Turn the lines below, from the line with "Given: Click the bullet" through the line with "point(1206,637)" (both included), into a numbered list, dropping any blank lines.

● DATA FOR THIS EXERCISE:
━━━━━━━━
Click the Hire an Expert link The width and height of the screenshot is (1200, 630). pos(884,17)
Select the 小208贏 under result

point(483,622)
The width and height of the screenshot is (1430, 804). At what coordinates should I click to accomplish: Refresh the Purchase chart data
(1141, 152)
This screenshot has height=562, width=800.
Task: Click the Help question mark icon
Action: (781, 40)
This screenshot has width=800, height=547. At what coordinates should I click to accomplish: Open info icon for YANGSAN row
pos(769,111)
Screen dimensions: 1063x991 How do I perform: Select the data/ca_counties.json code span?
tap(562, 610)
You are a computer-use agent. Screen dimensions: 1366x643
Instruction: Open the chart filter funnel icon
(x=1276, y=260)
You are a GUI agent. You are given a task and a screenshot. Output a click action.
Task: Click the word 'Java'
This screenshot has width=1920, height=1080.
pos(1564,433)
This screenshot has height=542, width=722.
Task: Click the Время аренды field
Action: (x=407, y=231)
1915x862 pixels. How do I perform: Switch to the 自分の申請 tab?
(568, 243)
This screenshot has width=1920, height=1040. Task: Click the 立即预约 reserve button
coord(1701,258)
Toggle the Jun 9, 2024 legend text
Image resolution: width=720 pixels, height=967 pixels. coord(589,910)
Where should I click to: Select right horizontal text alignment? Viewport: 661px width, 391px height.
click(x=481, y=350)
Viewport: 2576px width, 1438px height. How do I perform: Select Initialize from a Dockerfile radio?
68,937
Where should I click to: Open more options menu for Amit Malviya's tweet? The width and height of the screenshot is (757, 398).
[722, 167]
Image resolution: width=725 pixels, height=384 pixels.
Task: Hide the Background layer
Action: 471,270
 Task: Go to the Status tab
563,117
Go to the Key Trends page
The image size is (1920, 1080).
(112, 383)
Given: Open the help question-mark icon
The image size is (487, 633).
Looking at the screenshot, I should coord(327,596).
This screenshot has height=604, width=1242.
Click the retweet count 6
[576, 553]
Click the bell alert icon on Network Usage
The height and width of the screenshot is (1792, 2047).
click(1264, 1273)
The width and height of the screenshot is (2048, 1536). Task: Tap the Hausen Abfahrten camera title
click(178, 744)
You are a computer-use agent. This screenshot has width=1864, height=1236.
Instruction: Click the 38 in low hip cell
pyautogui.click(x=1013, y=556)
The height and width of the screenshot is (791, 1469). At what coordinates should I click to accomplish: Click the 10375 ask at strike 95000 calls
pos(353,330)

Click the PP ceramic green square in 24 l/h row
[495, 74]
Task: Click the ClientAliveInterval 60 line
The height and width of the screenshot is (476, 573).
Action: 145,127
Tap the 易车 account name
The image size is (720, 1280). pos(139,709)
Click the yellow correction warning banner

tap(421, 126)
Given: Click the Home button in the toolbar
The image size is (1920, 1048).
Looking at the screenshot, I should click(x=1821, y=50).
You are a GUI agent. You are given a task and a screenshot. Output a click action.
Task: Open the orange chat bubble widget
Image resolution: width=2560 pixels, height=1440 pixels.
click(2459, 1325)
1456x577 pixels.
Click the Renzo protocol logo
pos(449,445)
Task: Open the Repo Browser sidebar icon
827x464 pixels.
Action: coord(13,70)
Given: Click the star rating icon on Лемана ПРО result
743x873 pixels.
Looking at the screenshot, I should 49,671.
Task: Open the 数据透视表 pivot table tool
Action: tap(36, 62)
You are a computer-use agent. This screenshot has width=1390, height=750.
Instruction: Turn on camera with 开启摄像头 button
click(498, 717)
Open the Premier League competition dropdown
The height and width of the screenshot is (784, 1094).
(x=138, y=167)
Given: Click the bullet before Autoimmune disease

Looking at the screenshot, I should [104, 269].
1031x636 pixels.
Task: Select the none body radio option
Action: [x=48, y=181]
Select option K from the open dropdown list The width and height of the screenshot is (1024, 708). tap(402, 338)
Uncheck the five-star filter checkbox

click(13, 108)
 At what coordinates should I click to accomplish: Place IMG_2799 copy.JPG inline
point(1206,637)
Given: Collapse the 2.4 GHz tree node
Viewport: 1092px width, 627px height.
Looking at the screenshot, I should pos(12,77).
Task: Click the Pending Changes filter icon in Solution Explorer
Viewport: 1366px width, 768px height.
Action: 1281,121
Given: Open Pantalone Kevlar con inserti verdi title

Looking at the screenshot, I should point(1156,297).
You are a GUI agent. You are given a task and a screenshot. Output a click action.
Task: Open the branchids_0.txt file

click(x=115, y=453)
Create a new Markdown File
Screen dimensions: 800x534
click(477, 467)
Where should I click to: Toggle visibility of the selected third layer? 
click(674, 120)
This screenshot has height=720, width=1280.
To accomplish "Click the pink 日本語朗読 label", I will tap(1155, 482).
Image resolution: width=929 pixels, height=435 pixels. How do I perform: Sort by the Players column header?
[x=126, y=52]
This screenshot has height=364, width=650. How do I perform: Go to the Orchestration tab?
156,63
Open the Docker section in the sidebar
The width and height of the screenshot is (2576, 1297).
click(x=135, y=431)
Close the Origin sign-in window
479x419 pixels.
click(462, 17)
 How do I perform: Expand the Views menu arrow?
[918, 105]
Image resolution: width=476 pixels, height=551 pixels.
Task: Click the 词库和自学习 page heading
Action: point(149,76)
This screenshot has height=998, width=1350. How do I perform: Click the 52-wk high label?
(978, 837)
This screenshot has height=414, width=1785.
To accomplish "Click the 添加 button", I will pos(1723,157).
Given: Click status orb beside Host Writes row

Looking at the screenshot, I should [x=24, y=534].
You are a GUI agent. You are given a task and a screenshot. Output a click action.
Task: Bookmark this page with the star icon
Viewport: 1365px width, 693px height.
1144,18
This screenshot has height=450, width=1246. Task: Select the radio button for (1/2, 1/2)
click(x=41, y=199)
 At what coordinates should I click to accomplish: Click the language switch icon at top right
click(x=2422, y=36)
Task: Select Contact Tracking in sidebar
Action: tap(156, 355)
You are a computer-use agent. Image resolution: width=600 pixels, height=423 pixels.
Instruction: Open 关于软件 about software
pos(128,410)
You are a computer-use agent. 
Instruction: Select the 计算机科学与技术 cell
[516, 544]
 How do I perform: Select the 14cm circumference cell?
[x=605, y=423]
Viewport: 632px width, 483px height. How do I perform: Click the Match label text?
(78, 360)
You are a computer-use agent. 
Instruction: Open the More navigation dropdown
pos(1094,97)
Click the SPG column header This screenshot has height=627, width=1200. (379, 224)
━━━━━━━━
● COMPLETED EXERCISE:
1. Given: Click the bullet before Autoimmune disease
2. Looking at the screenshot, I should [104, 269].
3. 1031x636 pixels.
4. Task: Select the none body radio option
5. Action: [x=48, y=181]
6. Select option K from the open dropdown list The width and height of the screenshot is (1024, 708). tap(402, 338)
7. Uncheck the five-star filter checkbox
8. click(13, 108)
9.  At what coordinates should I click to accomplish: Place IMG_2799 copy.JPG inline
10. point(1206,637)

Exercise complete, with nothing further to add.